O conceito de pandemia é o mais democrático que podemos imaginar. “Todo o Povo” (παν + δήμος) é, literalmente, todo o universo de possibilidades em que nenhum grupo ou ninguém poderá afirmar estar de fora. Mais uma vez, uma epidemia tem também o horror ao vazio.

Tal como nas bíblicas Pragas do Egipto, a sexta, “sarna, que arrebentava em úlceras nos homens e no gado” (Êxodo 9:10,11), a pandemia relatada por Homero no canto I da Ilíada, tem de ser fruto de uma ira divina. É tal a subversão da ordem natural que apenas essa é a justificação plausível.

Na Ilíada, o deus Apolo é mesmo retratado de forma quase cobarde a atacar com as flechas. A guerra tinha uma ética. A morte com honra implicava a luta corpo a corpo, o olhar nos olhos. Apolo “sentou-se longe das naus, e lançou uma flecha”, cobardemente. É o que é uma pandemia; causando o caos e uma ordem fora da ordem natural.

Estas duas descrições de pandemias, que são das mais antigas que temos, ambas da primeira metade do I milénio a.C., mostram a arbitrariedade e a forma cobarde na escolha daqueles que afeta. Não é uma pandemia porque afeta todos, mas porque pode afetar todos, sem distinção. Todo um povo está a sua mercê.

Mais perto de nós, a Peste Negra, que só seria erradicada da Europa no século XIX, criaria uma verdadeira mitologia traumática que ficaria marcada nos imaginários, trauma retomado e avivado com as epidemias e pandemias dos séculos XIX e XX, especialmente com a chamada Gripe Espanhola (1918).

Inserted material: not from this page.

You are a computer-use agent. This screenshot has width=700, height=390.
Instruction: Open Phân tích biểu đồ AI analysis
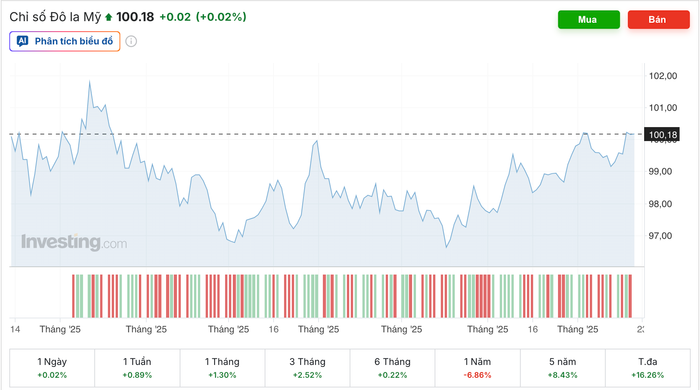65,41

Hoje, o vislumbre por paisagens normalmente pejadas de humano, mostra-nos o deserto da higiene social para controlar a proliferação do contágio. Açambarcamos, pedimos o fecho das escolas, como que desejamos medidas draconianas que vão além do que a Constituição obriga, como no caso da quarentena forçada ou obrigatória.

Vemos, mesmo, as religiões a pedirem aos seus crentes que se abstenham de partes importantes da vida religiosa: só em Portugal, Católicos mudam hábitos da comunhão e deixam de fazer o “Abraço da Paz”; Protestantes recomendam a “Ceia do Senhor” com luvas; Muçulmanos anulam a oração em congregação à sexta-feira.

Parece que tudo nos conduz para um medo fortíssimo, cimentado em milhares de anos de pandemias, em que o texto bíblico e Homero são apenas dos exemplos documentados. Trauma consolidado nas estruturas de pensamento, entramos em modo pânico.

As reações são o resultado do momento e dos factos em jogo, mas são também os medos testados no ADN de uma estrutura evolutiva que é uma espécie. Sim, a forma como reagimos a uma pandemia tem ecos na “memória” da espécie e na forma como estes fenómenos são um perigo acima da vida de cada um de nós.

Uma Pandemia não é uma doença para “Todo o Povo”, mas para “Toda uma Espécie”.